Citigroup suffered huge losses during the global financial crisis of 2008 and was rescued in November 2008 in a massive bailout by the U.S. government. Its largest shareholders include funds from the Middle East and Singapore. On February 27, 2009, Citigroup announced that the United States government would be taking a 36% equity stake in the company by converting $25 billion in emergency aid into common shares.
Citigroup is one of the Big Four Banks of the United States with Bank of America, JP Morgan Chase and Wells Fargo.

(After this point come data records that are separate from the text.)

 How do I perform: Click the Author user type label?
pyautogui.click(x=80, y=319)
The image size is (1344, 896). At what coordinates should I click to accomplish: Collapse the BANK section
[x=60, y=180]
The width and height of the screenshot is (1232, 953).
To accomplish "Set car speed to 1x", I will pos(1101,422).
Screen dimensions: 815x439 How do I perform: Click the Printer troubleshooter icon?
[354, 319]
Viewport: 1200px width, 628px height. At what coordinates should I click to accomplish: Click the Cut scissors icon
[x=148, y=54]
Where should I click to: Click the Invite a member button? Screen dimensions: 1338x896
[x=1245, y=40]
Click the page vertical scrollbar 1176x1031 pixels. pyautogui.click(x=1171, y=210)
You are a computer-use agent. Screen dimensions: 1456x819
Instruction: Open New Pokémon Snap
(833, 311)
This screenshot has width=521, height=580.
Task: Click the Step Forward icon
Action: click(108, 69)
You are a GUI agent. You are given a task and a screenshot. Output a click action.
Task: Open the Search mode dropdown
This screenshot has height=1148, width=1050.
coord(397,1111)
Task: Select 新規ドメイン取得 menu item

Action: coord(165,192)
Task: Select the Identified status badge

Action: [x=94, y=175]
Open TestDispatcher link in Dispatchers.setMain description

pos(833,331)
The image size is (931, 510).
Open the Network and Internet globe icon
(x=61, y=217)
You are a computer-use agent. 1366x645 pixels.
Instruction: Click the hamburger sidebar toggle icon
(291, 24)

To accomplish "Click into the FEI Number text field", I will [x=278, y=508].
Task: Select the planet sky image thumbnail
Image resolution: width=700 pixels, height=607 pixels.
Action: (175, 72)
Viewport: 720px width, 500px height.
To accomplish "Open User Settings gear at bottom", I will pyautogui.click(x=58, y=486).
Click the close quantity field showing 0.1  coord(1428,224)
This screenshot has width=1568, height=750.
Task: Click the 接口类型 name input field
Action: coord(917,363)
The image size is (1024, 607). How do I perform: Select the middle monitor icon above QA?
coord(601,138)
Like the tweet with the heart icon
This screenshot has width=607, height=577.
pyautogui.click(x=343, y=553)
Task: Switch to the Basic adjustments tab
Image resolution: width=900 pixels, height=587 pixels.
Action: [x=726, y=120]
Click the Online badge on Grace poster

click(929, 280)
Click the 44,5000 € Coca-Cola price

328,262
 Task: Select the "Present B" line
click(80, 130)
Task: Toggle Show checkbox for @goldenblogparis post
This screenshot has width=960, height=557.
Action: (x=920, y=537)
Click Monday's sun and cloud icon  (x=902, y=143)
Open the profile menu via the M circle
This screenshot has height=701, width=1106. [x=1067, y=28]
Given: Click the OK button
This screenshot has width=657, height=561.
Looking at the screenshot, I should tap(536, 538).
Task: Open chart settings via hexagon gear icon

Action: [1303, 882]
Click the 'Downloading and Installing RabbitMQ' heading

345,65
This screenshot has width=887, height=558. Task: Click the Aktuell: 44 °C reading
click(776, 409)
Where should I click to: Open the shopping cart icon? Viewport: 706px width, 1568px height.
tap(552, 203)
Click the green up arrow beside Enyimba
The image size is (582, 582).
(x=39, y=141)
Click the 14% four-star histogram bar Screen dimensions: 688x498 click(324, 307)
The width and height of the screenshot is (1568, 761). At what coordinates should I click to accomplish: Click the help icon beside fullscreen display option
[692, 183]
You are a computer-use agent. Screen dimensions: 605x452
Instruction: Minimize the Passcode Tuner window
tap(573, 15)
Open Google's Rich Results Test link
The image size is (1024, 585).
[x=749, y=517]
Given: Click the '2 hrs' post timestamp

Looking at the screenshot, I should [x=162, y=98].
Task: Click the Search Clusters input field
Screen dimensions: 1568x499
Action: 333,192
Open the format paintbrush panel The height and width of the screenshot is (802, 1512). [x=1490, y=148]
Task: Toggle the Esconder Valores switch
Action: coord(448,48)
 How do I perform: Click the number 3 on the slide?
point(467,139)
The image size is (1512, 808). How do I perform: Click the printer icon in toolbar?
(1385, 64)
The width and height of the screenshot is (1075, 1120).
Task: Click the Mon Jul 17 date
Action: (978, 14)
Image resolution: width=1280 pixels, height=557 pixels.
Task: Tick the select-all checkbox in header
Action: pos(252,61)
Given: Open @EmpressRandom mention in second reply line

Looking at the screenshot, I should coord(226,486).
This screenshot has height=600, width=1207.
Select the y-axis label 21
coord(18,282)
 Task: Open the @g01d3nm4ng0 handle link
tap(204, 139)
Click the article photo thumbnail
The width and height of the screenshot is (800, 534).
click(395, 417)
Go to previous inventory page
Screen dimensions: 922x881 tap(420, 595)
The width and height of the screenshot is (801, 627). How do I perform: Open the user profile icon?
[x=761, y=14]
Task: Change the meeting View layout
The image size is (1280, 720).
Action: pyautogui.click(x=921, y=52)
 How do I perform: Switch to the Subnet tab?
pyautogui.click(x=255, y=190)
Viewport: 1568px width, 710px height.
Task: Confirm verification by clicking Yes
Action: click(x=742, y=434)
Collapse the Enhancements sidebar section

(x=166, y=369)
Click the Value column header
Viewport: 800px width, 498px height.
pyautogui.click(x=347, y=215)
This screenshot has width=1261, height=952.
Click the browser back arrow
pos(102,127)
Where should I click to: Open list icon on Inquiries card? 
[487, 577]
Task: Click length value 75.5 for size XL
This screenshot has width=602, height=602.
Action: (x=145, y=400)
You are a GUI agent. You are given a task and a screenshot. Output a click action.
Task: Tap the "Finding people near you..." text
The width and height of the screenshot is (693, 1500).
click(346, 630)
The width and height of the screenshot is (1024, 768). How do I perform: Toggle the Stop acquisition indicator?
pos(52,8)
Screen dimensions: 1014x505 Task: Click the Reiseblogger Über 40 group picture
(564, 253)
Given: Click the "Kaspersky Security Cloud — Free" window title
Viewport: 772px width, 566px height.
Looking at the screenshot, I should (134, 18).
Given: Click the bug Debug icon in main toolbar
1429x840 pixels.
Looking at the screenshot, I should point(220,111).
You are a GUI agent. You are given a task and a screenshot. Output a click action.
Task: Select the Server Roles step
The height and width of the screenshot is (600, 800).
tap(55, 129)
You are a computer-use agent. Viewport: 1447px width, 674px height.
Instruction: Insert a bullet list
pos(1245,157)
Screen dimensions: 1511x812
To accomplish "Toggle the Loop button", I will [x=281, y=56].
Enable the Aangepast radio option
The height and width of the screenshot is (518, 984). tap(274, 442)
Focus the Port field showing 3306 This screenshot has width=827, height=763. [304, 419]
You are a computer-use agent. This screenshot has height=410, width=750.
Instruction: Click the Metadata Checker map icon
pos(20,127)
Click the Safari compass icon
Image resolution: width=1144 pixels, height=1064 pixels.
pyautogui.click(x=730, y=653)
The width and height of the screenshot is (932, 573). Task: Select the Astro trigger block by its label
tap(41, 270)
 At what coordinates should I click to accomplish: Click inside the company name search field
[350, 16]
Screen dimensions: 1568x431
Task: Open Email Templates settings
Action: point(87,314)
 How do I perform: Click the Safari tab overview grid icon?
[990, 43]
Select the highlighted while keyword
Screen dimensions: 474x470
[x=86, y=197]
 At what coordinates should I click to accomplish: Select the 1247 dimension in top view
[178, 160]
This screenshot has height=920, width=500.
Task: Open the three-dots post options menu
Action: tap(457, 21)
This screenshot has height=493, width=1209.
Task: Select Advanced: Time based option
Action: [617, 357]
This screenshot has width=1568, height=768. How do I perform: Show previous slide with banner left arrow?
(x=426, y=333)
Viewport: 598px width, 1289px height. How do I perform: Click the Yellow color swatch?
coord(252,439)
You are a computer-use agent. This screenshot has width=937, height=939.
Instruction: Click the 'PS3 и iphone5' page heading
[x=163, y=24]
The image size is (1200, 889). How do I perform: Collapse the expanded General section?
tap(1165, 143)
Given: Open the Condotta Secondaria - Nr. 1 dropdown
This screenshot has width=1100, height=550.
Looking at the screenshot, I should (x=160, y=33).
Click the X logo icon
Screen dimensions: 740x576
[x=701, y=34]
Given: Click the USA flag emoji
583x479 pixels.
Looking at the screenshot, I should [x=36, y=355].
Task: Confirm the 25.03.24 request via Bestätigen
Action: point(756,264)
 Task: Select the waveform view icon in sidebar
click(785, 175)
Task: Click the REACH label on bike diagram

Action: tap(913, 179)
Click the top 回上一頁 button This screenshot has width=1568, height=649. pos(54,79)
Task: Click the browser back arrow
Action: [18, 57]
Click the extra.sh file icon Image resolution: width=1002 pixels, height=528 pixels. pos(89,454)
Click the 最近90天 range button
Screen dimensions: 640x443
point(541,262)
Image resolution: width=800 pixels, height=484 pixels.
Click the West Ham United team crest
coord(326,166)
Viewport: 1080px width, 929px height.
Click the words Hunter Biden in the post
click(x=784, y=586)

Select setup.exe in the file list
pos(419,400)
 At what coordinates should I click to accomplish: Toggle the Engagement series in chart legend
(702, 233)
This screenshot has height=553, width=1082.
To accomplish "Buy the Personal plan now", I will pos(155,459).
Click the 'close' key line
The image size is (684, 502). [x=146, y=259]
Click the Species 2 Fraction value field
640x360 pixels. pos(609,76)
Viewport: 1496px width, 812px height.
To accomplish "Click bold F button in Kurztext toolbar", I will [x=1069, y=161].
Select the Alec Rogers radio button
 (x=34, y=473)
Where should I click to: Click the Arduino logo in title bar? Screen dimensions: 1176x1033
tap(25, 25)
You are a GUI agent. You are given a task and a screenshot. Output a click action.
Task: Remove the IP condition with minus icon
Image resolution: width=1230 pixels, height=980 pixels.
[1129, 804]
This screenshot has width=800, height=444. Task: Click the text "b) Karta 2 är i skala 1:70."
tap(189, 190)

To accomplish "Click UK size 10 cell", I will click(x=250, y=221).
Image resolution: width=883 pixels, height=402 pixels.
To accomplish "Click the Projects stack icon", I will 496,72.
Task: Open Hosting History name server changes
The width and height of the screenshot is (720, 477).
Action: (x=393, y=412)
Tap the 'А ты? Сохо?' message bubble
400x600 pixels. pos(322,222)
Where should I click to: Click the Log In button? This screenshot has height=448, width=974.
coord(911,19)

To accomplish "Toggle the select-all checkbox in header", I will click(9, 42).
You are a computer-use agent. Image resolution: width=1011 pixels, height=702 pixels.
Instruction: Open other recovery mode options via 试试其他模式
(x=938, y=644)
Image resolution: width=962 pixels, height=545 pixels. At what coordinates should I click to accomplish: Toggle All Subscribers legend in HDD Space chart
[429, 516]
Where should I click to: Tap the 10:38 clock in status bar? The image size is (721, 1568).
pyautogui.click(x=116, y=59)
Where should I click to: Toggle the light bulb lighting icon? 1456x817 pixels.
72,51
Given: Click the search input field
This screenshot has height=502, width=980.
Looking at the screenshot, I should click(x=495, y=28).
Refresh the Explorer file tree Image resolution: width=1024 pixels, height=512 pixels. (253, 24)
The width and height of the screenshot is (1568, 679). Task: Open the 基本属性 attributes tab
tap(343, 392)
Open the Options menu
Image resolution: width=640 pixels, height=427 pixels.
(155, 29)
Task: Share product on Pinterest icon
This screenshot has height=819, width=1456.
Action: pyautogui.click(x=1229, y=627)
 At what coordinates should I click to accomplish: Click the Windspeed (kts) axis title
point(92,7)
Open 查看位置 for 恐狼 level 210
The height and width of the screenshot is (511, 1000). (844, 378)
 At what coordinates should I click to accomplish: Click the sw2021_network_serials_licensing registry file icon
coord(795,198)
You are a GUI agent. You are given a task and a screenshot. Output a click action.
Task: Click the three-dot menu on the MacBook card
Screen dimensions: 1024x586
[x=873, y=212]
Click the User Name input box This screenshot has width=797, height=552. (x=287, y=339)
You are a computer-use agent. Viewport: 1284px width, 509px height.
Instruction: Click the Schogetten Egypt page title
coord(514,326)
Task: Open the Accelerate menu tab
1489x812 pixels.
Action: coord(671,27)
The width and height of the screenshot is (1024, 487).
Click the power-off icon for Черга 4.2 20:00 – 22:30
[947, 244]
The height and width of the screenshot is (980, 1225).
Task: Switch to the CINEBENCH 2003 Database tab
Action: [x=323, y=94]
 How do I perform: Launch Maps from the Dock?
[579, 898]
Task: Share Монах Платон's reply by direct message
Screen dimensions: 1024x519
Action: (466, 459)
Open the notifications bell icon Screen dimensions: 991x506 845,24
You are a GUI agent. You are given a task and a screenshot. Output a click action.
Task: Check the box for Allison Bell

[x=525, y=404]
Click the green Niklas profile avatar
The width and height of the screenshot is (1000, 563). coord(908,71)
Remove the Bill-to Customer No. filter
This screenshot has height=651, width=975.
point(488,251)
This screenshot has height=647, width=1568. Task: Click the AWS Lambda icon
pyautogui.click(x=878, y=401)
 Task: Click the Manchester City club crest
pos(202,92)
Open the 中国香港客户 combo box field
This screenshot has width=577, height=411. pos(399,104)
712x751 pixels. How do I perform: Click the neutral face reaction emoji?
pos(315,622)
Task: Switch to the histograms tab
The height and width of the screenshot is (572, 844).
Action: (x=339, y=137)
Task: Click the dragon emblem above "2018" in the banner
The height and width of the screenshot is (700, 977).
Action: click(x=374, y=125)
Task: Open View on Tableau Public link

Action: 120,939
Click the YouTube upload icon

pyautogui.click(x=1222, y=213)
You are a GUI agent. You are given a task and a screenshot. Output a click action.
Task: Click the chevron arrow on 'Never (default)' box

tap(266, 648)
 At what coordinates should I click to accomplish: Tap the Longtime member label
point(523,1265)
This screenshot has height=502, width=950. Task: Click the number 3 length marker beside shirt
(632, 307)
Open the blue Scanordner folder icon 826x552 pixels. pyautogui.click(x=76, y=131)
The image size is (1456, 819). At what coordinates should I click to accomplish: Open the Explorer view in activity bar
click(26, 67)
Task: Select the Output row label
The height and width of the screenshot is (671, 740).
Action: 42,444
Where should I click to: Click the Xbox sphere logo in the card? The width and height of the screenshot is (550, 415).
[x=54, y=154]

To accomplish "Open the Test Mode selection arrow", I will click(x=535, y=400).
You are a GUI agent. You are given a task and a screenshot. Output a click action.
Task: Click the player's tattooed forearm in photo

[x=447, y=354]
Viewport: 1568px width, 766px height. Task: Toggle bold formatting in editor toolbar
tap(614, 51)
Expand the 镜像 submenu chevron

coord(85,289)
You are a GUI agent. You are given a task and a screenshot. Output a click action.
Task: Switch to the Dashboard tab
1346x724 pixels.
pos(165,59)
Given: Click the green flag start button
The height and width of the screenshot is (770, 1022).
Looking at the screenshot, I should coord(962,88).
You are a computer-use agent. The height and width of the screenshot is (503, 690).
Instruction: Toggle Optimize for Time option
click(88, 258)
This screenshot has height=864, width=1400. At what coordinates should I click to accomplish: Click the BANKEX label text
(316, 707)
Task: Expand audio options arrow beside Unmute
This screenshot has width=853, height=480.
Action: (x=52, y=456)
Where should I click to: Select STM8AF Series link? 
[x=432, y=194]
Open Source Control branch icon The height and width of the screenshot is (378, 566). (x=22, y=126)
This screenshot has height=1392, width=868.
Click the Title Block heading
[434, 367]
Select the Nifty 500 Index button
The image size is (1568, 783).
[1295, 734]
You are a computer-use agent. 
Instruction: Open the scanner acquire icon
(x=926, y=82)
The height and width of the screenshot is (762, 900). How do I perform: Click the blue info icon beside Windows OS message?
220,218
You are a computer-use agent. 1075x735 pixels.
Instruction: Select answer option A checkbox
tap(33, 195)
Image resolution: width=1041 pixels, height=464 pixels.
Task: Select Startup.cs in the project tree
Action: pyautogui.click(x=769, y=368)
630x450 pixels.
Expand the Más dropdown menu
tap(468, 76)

February 25th, 2009 by alyx
Not that I really have any business haranguing anyone over website downtime, but I’ve received emails over the last couple days related to Citi’s outages on their consumer and business banking websites. It’s been down, I think, about an hour as of this post. Perhaps DDoS is part of the banking “stress test.”
(Widely repeated joke: citi.com? don’t you mean citi.gov?)
The Wall Street Journal
August 19, 2009, 9:33 AM ET
Deals of the Day: Citigroup’s Life Under the Government’s Thumb
By Stephen Grocer
Citigov: U.S. regulators pressured Citigroup to replace its finance chief only weeks before his surprise departure.
New York (NY) Post
‘Citigov’ scores a profit
By PAUL THARP
Posted: 12:50 AM, October 16, 2009
After shedding $515 billion in costs and bad loans this year from its once-pitiable balance sheet, Citigroup is finally showing a profit.
The troubled giant—dubbed “Citigov” in some circles because it’s 34 percent owned by Uncle Sam—yesterday surprised some analysts by posting a $101 million third-quarter profit. Including a one-time charge, it suffered a 27-cent per-share loss.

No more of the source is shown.